> [DATA SECTION]
---------------
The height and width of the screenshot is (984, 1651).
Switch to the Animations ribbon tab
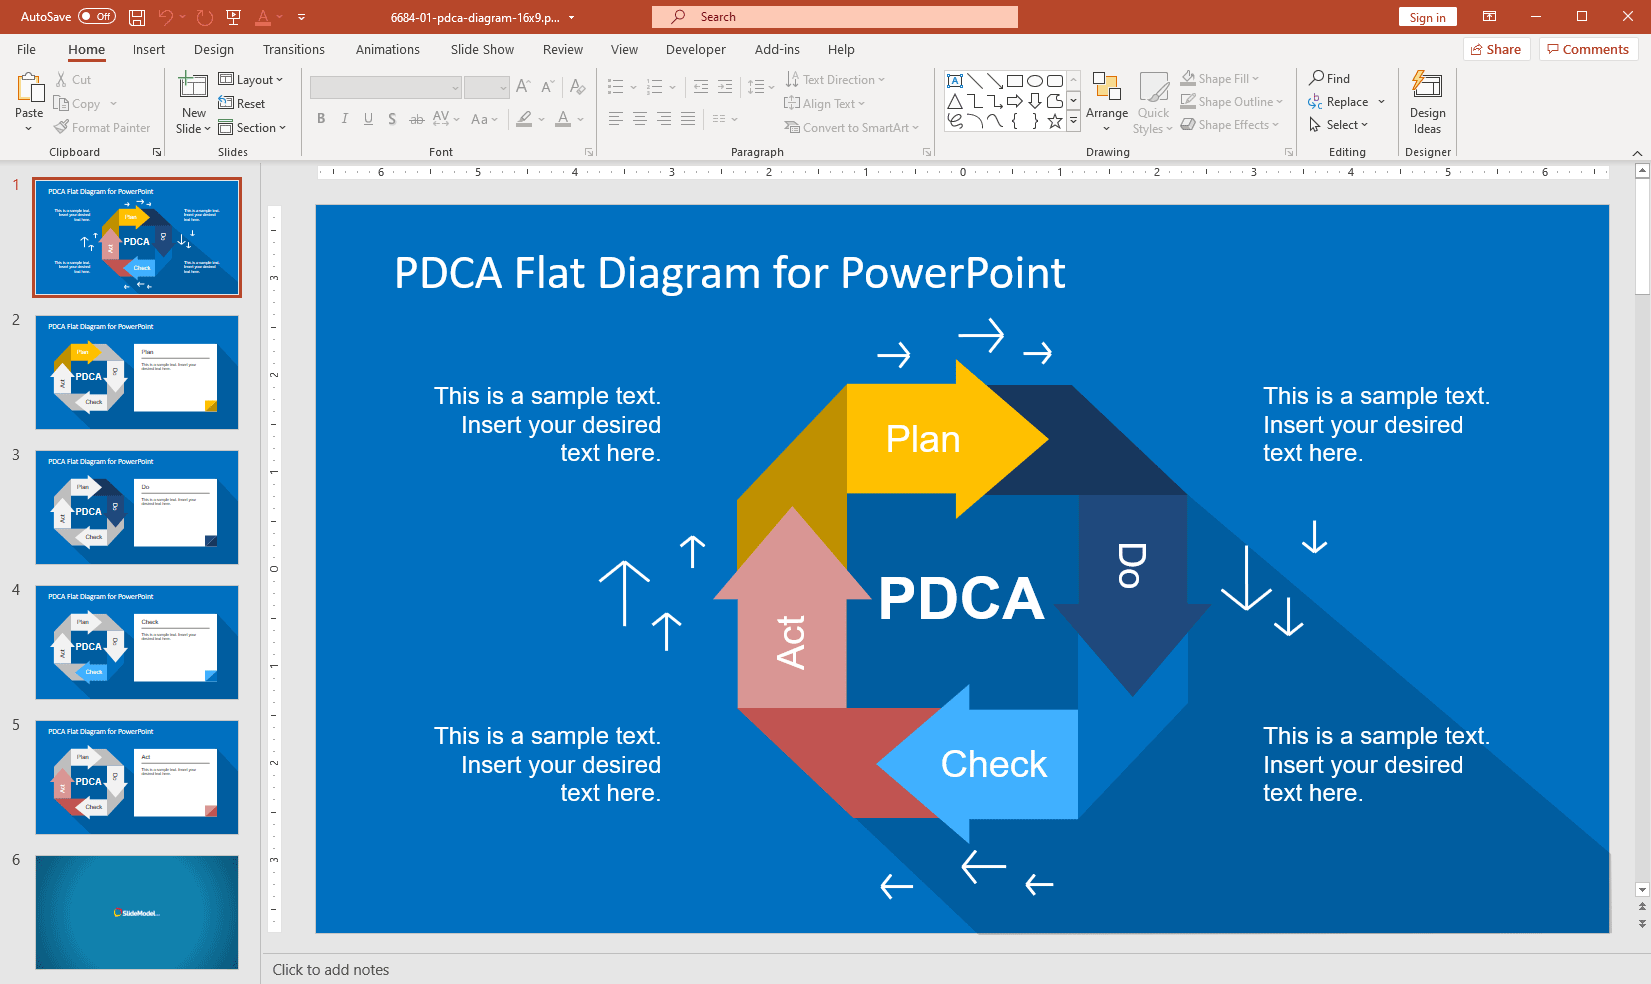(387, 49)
---------------
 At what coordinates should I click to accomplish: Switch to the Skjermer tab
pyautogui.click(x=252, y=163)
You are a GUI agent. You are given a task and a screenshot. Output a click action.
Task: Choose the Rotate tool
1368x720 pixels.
---------------
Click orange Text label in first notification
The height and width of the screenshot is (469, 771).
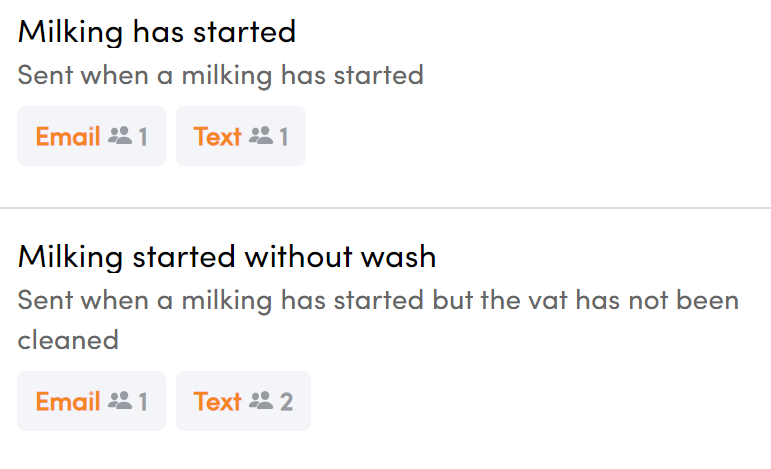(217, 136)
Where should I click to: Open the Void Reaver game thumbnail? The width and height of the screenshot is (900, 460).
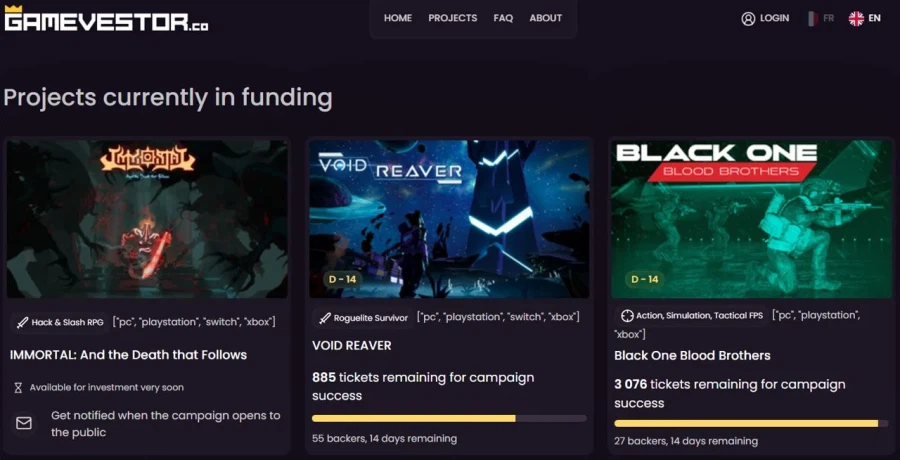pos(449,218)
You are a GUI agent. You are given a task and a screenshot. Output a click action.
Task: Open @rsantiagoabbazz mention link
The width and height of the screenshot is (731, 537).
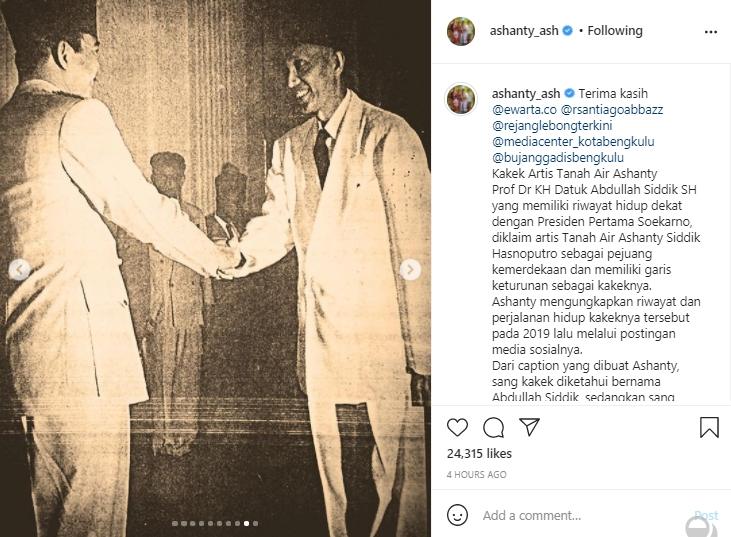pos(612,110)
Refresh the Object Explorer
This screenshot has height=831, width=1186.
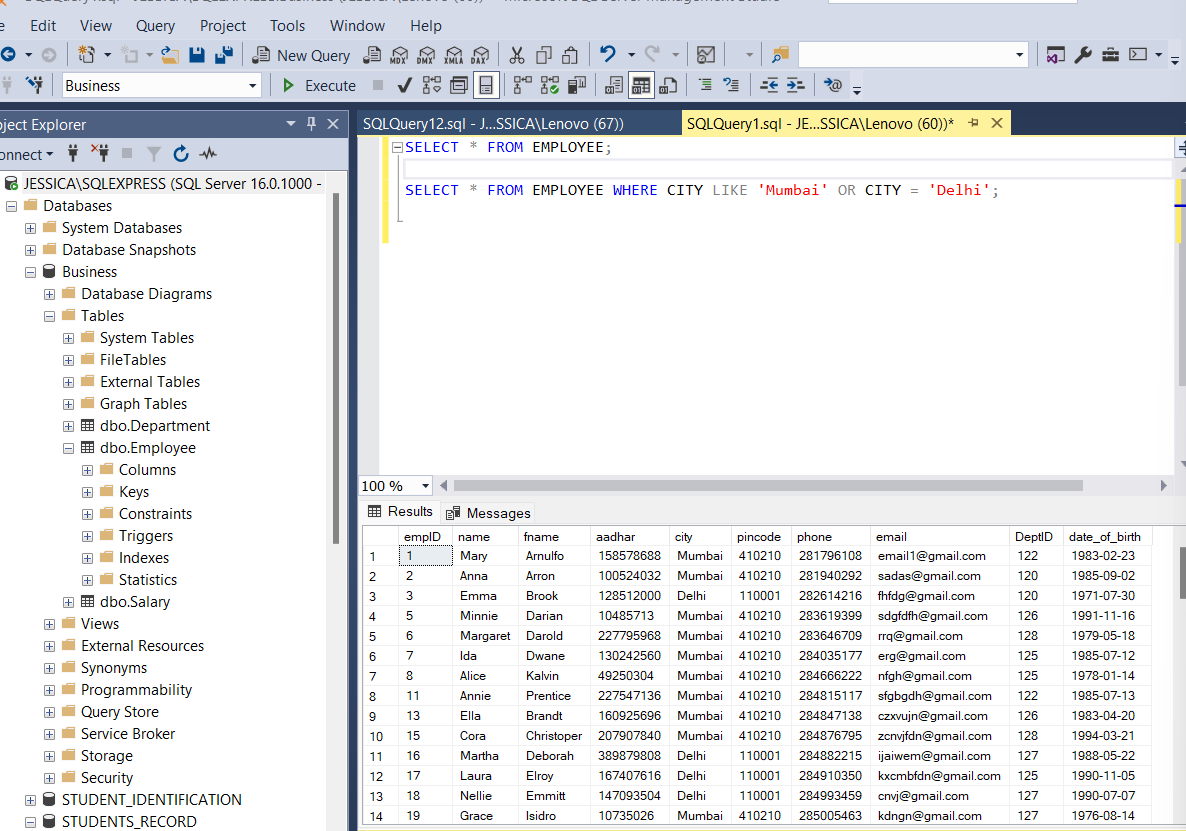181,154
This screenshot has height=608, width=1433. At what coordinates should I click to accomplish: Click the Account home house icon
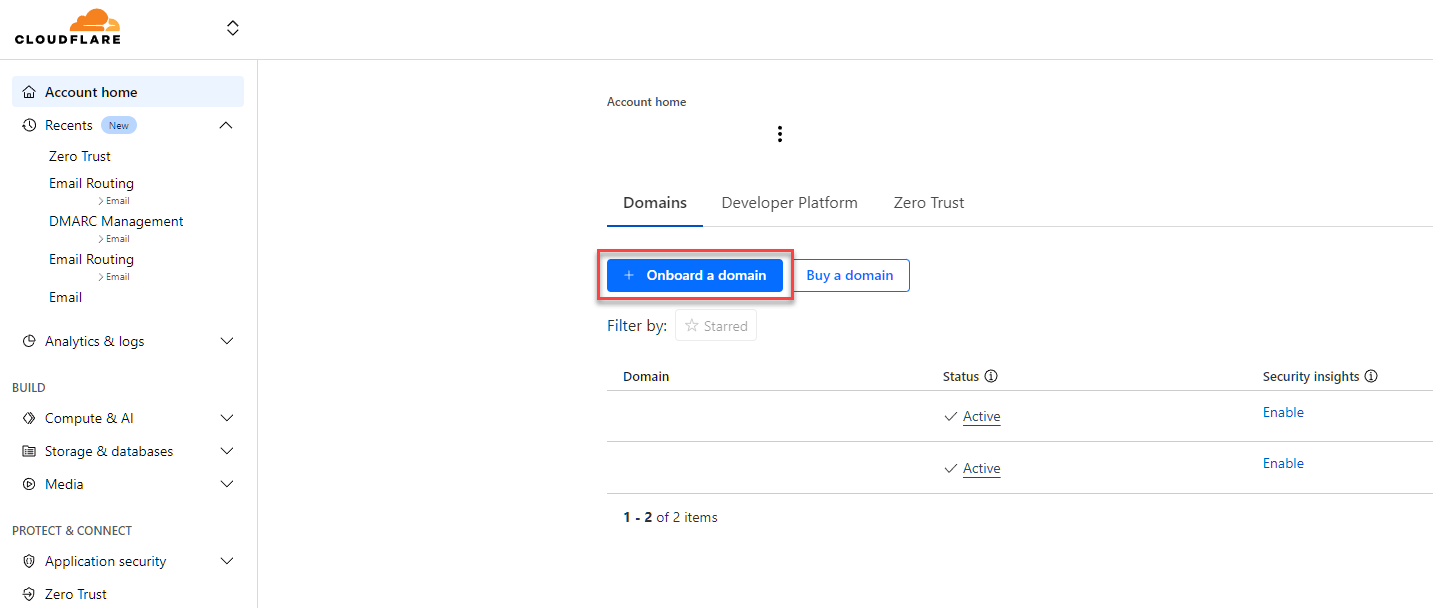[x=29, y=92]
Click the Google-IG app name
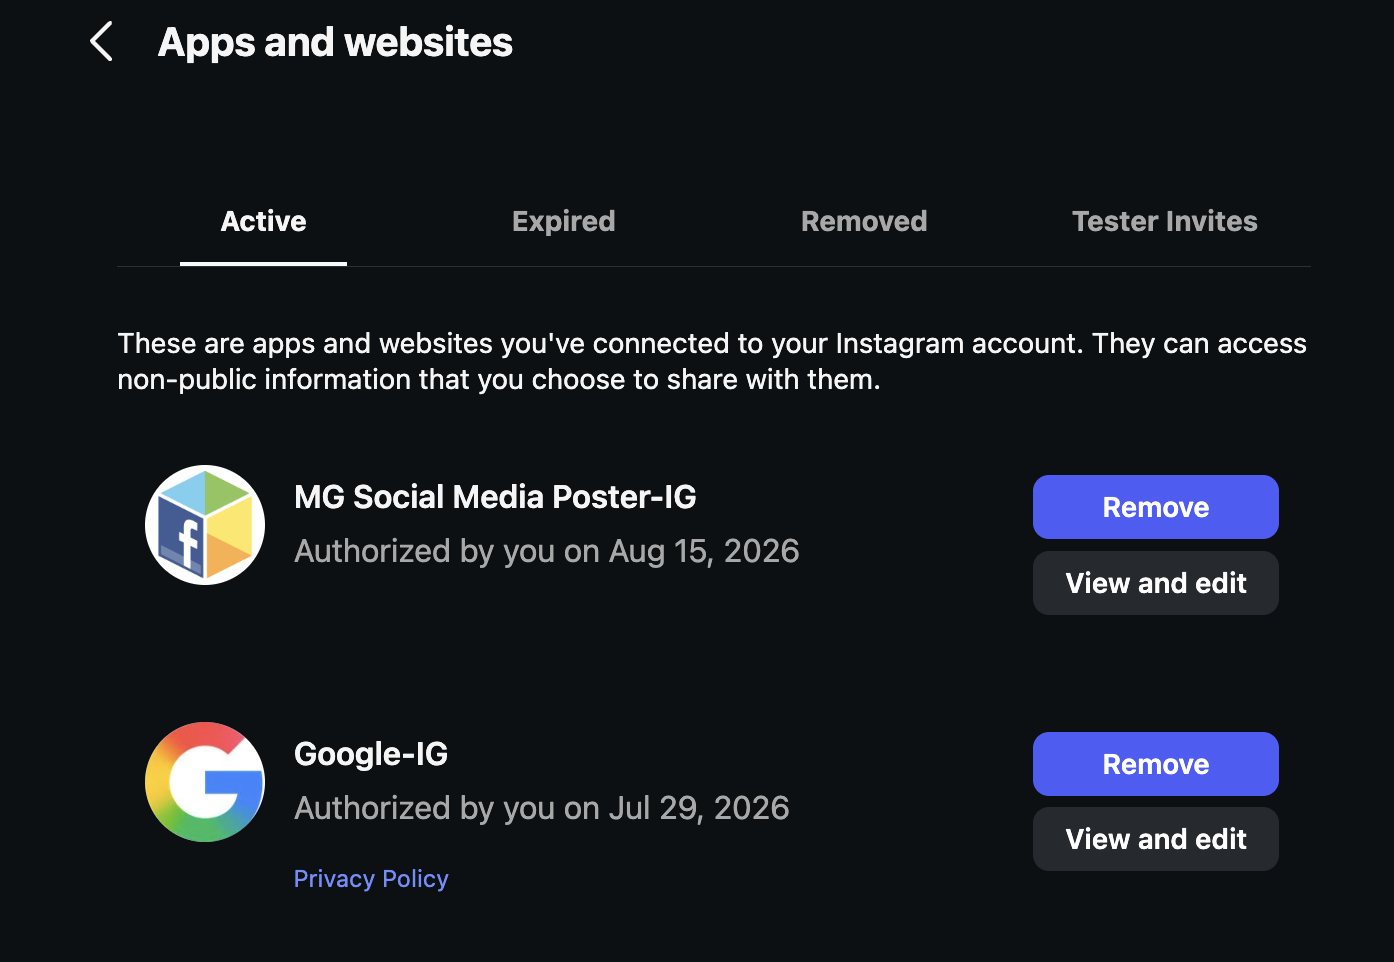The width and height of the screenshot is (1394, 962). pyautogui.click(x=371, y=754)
---------------
> [STATED PROBLEM] Can you output the lines as a numbered list, starting at the line that contains "Refresh the Object Explorer" and stopping after the line that contains "The width and height of the screenshot is (1394, 962).", with blank lines skipped and the pictures left out?

> [FINISHED TASK]
1. Refresh the Object Explorer
2. This screenshot has height=831, width=1186.
3. 181,154
4. This screenshot has height=608, width=1433. At what coordinates should I click to accomplish: Click the Account home house icon
5. [x=29, y=92]
6. Click the Google-IG app name
7. The width and height of the screenshot is (1394, 962). pyautogui.click(x=371, y=754)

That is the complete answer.